**What the task requires**
Could you write out, exactly and with no pictures, every line from the one containing "Viewport: 1568px width, 680px" through the last line of the entries?

BEGIN The data

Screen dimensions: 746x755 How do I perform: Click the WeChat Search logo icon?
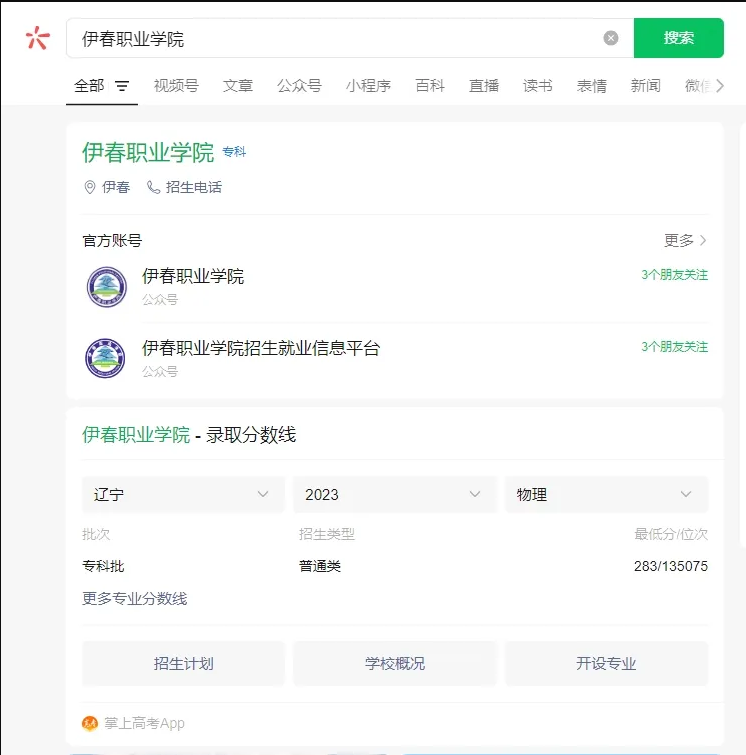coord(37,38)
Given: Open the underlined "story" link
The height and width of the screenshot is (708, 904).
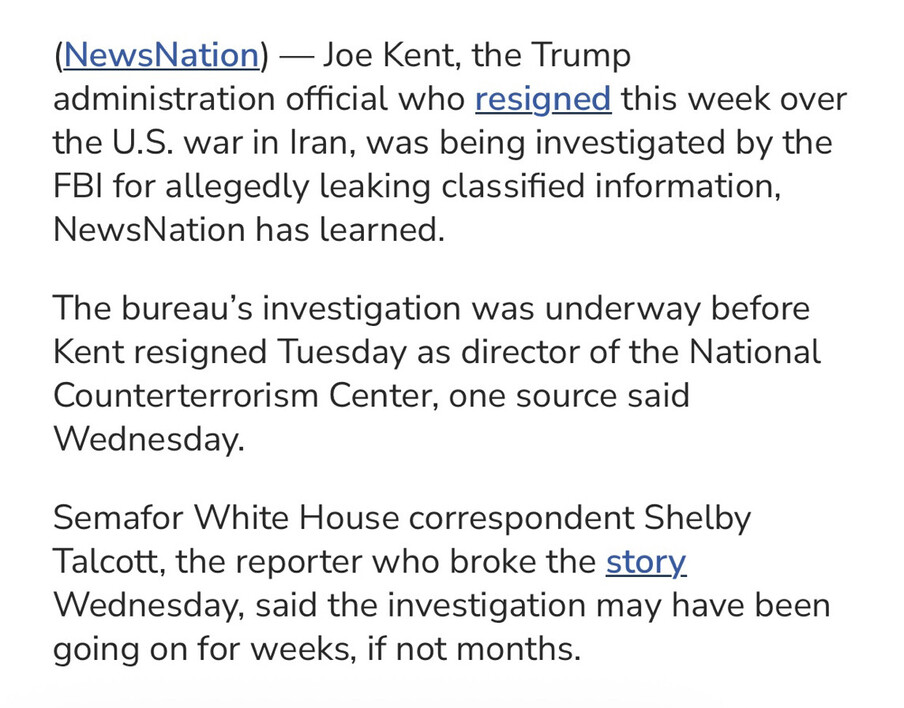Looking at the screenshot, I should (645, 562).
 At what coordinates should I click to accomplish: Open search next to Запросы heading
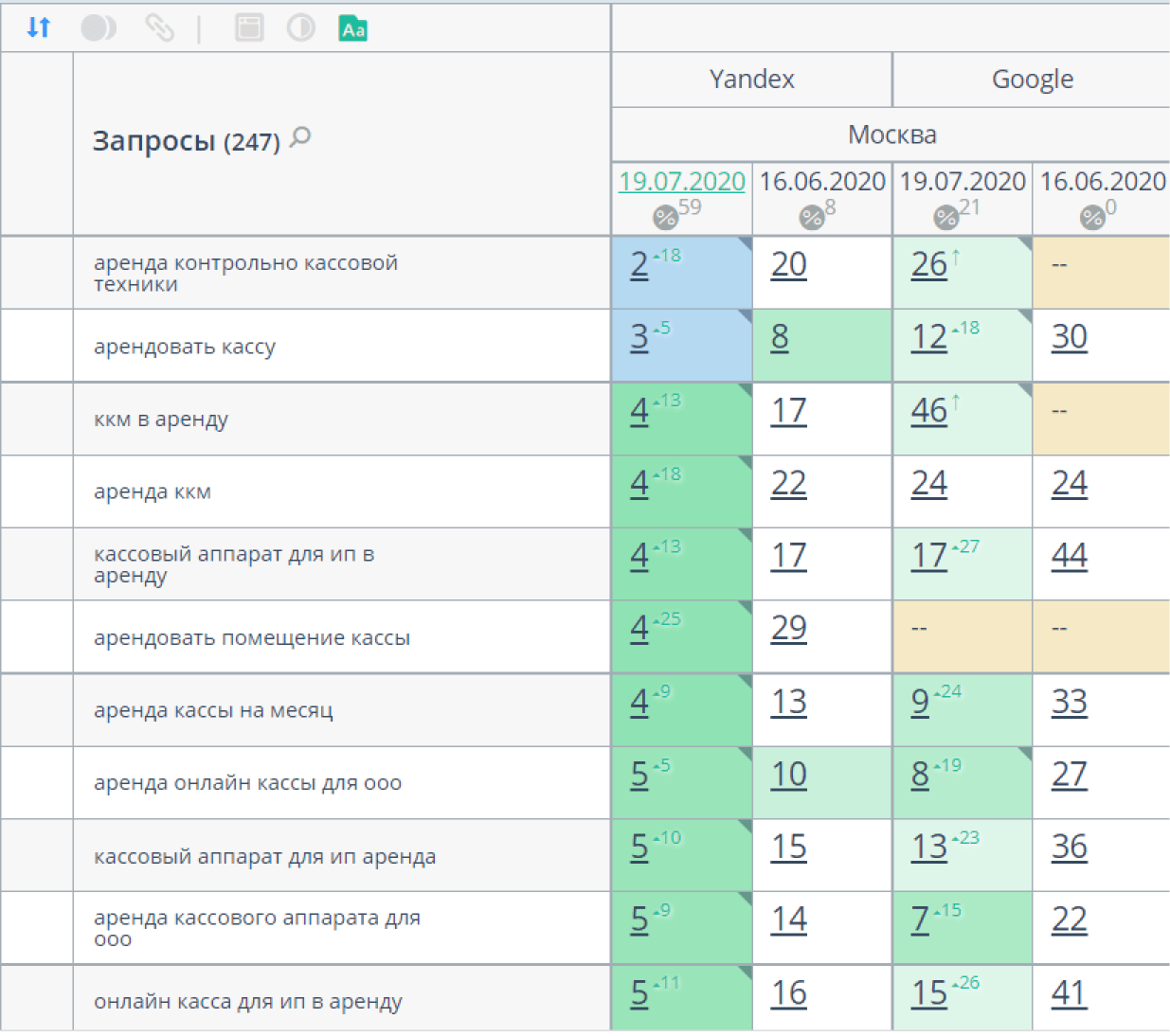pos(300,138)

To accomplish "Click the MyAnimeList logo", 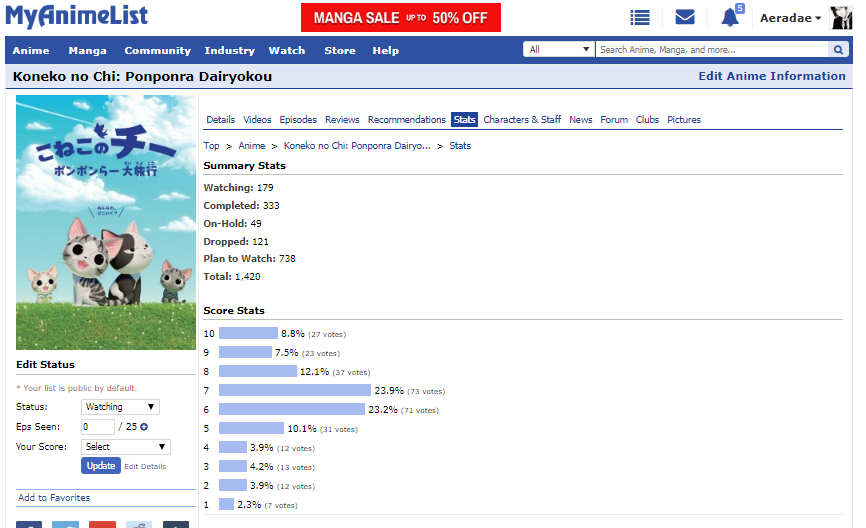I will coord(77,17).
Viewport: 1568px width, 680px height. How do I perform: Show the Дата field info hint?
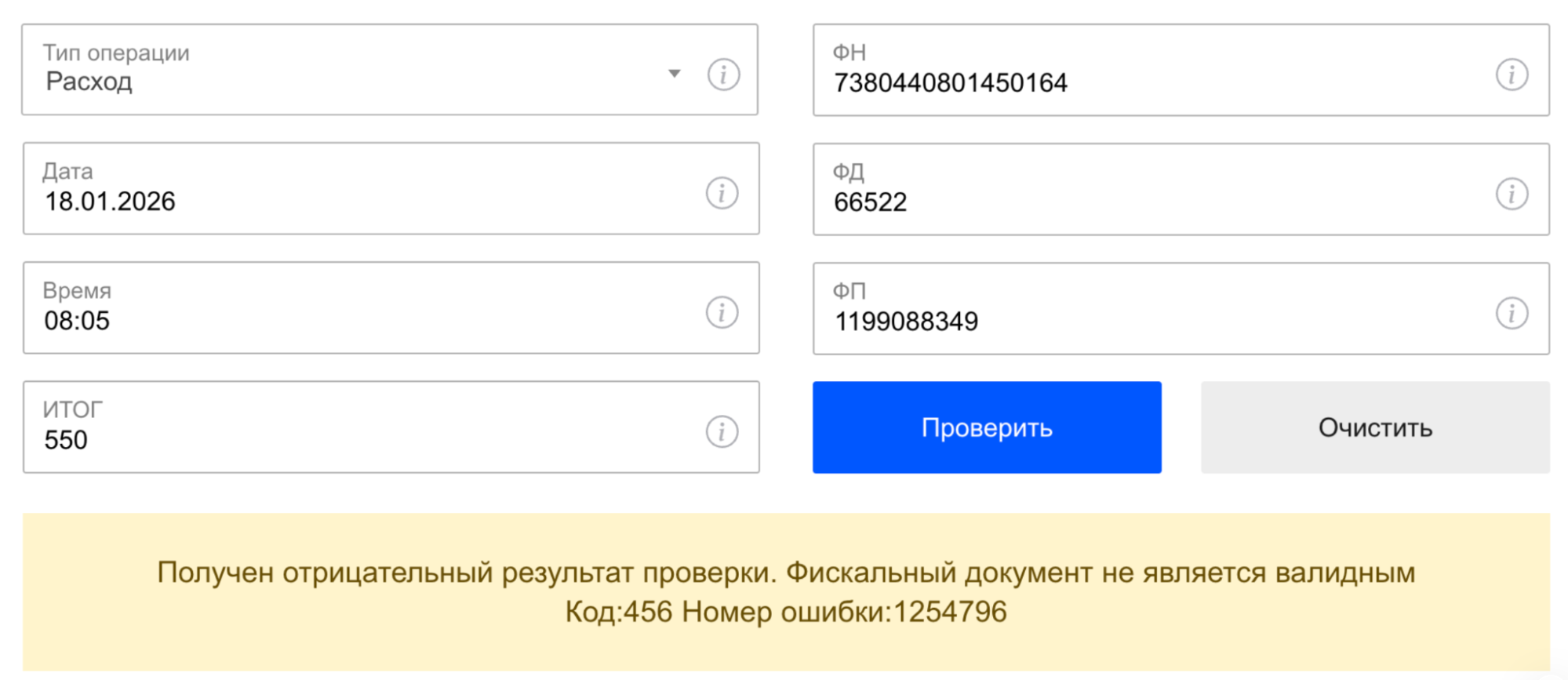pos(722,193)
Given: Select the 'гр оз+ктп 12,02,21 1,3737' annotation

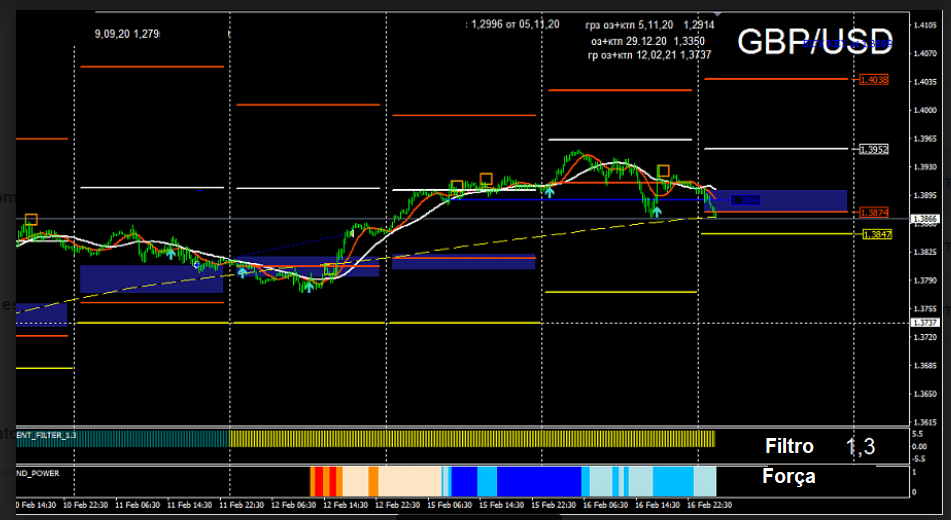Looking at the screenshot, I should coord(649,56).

END The data

**Response to the exercise**
Viewport: 1568px width, 680px height. How do I perform: Show the Дата field info hint?
pos(722,193)
Given: Select the 'гр оз+ктп 12,02,21 1,3737' annotation

Looking at the screenshot, I should coord(649,56).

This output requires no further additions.